Auf das neue Parlament und die neue Bundesregierung kommen gewaltige Aufgaben zu – bei der Bekämpfung der Klimakrise, aber auch im Sozialbereich, bei der Digitalisierung und auf vielen weiteren Baustellen. All diesen Themen ist eines gemeinsam: Sie sind von Lobbyist:innen heiß umkämpft. Deshalb müssen auch umfassende Transparenz und stringente Lobbyregeln ganz oben auf der Agenda der neuen Regierung stehen.

Nach den vielen Skandalen der letzten Jahre muss es einen echten Neustart geben. Mit verdeckter oder einseitiger Einflussnahme muss endlich Schluss sein. Deshalb haben wir konkrete Forderungen formuliert, die im neuen Koalitionsvertrag verankert werden sollen: Einflussnahmen auf die Gesetzgebung sollen sichtbar sein, die Bundesregierung soll ihre Lobbykontakte offenlegen, die Parteien- und Wahlkampffinanzierung muss gründlich reformiert werden.Die neue Bundesregierung sollte sich von Anfang an klar dazu verpflichten.

Wir wollen die Politiker:innen, die jetzt den neuen Koalitionsvertrag aushandeln, mit unserem Appell konfrontieren – bitte unterzeichnen Sie jetzt:Appell unterzeichnen

Von Wirecard bis Cum-Ex, von den Maskendeals bis zur Aserbaidschan-Connection: Die Skandale der letzten Wahlperiode lehrten wahrlich das Grausen. Zwar hat die letzte Bundesregierung kurz vor Schluss zwei Reformen beschlossen: Die Regeln für Abgeordnete wurden verschärft und endlich ein Lobbyregister eingeführt. Doch dies ist Stückwerk, viele Probleme sind ungelöst. Einflussnahmen finden weiter hinter den Kulissen statt. Und die politische Macht des großen Geldes ist immer noch kaum beschränkt, wie die Rekord-Großspenden in diesem Wahlkampf gerade erst wieder zeigten.

Deshalb fordern wir eine Lobby-Fußspur, die alle Einflussnahmen auf Gesetzesvorhaben konkret und öffentlich dokumentiert, und wir wollen die Bundesregierung dazu verpflichten, sämtliche Lobbykontakte offenzulegen. Außerdem fordern wir deutlich mehr Transparenz und eine gesetzliche Obergrenze für Parteispenden und Parteisponsoring. Auch die Geldgeber von Wahlkampagnen, bei denen offiziell keine Partei Regie führt, sollen offengelegt werden – damit anonyme Manipulationen, wie sie seit Jahren immer wieder stattfinden, endlich aufhören.  
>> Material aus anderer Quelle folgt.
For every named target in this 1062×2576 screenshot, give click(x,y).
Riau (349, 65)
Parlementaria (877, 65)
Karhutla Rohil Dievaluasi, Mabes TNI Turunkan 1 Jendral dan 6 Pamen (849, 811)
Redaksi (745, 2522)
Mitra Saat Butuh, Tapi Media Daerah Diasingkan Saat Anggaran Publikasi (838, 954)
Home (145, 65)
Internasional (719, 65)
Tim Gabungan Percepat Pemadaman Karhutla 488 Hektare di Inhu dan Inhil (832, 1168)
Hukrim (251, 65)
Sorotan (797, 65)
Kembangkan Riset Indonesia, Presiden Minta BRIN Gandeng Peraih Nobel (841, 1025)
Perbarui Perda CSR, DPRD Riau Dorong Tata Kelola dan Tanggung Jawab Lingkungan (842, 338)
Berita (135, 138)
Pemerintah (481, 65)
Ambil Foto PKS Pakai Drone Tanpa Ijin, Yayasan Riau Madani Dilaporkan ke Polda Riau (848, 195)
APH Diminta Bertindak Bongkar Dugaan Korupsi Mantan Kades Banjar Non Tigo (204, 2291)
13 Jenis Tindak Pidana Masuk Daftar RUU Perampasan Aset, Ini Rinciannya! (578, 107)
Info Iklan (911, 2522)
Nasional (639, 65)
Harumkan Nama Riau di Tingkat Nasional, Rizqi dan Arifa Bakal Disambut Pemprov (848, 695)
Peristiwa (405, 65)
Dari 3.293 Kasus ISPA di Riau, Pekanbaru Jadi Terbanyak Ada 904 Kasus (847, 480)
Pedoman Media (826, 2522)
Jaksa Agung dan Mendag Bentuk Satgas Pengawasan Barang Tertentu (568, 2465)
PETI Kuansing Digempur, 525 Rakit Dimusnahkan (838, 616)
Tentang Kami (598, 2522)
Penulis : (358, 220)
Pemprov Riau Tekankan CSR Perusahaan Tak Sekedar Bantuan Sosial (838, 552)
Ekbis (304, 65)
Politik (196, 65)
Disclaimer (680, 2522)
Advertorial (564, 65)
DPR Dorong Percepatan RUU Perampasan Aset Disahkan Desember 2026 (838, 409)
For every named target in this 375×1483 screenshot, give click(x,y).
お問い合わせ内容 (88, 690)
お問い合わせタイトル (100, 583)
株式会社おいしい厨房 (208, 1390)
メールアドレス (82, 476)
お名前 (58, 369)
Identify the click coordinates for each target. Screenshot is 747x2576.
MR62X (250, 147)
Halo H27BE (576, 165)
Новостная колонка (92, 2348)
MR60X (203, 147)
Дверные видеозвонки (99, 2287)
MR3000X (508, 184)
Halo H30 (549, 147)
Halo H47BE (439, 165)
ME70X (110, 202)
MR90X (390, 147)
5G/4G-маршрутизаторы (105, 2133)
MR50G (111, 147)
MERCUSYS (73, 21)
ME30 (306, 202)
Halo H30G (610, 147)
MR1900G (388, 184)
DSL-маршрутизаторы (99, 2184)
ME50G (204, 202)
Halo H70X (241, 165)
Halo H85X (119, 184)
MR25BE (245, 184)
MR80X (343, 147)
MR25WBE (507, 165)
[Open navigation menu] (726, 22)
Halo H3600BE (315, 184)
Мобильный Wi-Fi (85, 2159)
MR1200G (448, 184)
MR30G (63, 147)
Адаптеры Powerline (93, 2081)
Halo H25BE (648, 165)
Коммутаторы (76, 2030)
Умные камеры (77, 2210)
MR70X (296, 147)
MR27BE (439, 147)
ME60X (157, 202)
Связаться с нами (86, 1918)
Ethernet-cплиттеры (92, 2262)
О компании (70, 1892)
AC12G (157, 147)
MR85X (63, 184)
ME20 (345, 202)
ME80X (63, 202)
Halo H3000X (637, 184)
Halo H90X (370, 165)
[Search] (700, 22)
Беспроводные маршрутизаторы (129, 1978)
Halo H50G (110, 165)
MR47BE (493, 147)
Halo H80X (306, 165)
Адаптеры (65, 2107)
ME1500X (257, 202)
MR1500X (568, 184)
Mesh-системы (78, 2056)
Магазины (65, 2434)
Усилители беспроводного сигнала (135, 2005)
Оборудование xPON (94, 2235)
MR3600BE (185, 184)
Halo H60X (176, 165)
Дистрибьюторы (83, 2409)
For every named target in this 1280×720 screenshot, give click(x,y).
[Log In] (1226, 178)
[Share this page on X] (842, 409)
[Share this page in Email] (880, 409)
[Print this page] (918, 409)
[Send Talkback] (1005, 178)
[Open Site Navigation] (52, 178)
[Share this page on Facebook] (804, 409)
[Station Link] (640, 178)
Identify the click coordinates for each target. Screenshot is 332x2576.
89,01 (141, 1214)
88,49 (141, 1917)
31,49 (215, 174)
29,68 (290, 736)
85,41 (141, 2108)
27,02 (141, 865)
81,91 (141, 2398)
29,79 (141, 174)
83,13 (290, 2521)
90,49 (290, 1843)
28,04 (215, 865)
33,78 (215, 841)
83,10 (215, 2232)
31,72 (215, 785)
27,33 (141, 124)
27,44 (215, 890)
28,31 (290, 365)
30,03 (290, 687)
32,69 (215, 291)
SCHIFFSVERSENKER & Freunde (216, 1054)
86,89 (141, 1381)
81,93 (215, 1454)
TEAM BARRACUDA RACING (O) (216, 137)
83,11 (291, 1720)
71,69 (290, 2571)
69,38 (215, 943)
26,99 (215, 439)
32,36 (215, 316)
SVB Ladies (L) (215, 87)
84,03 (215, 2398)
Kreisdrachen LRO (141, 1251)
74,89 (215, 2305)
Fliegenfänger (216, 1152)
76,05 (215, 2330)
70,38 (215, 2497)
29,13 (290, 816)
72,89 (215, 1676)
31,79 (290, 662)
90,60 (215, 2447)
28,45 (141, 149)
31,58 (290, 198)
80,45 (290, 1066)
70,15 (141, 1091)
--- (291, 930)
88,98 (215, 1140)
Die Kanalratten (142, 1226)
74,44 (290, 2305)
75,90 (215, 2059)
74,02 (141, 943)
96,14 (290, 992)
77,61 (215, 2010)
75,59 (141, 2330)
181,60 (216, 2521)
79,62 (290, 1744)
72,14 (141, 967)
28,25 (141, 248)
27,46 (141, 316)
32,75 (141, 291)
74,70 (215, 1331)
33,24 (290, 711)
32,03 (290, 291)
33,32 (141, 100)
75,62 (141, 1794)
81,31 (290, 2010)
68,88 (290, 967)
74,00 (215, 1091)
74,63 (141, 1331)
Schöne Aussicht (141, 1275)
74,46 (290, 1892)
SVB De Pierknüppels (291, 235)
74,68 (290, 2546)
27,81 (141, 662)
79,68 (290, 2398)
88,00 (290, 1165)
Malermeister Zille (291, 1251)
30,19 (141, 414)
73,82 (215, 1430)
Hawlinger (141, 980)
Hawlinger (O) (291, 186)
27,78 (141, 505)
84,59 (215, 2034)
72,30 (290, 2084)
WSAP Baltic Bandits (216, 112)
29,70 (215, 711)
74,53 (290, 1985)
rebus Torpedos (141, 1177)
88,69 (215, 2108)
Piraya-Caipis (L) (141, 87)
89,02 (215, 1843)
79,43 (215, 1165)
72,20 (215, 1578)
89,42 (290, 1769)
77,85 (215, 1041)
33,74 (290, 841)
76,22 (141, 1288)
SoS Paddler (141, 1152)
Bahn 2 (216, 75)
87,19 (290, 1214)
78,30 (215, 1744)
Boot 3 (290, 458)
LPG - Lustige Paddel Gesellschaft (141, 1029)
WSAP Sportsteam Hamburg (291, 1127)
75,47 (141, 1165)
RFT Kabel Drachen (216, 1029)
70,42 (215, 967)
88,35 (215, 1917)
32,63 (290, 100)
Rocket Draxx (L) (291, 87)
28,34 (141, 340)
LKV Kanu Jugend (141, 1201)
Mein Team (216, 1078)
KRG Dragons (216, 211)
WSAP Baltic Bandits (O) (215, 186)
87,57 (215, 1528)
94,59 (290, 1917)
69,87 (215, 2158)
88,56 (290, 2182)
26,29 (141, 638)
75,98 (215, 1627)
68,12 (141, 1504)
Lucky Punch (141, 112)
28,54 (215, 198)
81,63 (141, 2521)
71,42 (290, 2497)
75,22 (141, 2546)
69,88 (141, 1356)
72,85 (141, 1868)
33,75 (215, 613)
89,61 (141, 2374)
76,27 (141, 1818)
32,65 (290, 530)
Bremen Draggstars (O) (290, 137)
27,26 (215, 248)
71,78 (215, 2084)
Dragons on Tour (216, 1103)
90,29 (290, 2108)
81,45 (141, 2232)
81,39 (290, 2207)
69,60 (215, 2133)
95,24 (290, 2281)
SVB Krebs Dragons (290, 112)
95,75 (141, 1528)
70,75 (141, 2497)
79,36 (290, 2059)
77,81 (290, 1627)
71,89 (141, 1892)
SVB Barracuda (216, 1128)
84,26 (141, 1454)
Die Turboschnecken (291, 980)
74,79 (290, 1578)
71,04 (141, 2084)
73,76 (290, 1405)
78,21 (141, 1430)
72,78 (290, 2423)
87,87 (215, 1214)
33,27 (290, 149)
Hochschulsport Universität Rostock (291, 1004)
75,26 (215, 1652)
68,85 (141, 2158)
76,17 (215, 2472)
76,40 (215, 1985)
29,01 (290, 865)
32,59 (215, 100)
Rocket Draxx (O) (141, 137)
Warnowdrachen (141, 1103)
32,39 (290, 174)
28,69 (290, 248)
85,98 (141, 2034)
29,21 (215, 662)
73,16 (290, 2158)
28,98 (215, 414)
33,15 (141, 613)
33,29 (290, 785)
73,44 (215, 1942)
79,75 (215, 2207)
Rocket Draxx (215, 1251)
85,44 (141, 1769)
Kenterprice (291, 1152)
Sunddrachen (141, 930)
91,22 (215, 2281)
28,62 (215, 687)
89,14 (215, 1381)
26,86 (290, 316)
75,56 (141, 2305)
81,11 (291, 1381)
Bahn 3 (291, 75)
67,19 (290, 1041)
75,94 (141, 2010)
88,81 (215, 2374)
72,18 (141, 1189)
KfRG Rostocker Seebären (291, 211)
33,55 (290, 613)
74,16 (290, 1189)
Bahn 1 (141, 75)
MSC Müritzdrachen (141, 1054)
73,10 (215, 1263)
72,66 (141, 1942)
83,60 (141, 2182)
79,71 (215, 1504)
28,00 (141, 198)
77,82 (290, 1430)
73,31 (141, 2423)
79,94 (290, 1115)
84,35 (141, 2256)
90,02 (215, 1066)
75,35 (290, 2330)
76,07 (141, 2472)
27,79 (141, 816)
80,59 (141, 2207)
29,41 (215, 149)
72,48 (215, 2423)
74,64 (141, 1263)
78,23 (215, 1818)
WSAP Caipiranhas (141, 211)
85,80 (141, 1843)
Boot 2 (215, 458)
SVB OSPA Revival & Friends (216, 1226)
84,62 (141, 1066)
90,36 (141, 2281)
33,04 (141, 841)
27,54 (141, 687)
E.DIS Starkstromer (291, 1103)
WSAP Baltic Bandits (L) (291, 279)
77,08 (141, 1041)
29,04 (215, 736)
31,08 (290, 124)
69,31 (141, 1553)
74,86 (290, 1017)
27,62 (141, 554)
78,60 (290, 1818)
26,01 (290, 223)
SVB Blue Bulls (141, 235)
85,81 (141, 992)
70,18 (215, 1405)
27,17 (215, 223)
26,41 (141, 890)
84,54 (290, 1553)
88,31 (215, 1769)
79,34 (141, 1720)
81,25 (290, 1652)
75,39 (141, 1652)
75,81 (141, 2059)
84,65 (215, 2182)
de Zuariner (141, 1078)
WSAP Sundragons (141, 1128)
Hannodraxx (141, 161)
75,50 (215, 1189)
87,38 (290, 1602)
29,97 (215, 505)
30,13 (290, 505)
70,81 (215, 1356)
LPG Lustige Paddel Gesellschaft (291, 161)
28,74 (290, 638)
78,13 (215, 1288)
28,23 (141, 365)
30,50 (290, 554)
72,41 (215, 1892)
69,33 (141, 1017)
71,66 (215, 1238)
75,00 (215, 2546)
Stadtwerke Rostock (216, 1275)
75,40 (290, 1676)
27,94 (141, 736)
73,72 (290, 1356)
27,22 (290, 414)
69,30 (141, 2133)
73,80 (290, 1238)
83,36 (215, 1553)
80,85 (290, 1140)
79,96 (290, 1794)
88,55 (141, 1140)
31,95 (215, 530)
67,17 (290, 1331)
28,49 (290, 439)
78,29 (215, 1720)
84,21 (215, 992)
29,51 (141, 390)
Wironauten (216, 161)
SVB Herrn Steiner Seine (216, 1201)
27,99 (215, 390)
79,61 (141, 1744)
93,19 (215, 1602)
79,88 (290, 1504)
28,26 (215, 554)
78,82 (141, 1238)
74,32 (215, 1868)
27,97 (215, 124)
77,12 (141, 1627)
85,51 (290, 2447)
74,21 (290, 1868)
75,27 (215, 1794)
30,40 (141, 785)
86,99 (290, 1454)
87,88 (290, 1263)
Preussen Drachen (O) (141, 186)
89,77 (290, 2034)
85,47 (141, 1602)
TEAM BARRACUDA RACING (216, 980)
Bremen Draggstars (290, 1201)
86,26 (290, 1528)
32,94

Wir folgen dabei dem Grundprinzip der Demokratie: Wer Einfluss nimmt, soll das mit offenem Visier tun – und die Einflusschancen sollten für alle gleich sein, statt einseitig bei besonders finanzstarken Kräften zu liegen.
Jetzt unterzeichnen
Einige unserer Forderungen waren schon im Frühjahr Gegenstand interner Verhandlungen der Großen Koalition – wegen der Last der Skandale und auch dank unseres beharrlichen Drucks. Doch die Gespräche scheiterten letztlich an der Union. Das können wir nicht auf sich beruhen lassen. Die Karten sind jetzt neu gemischt – und jetzt muss es gelingen, unsere Demokratie stärker, bürgernäher und ausgewogener zu machen.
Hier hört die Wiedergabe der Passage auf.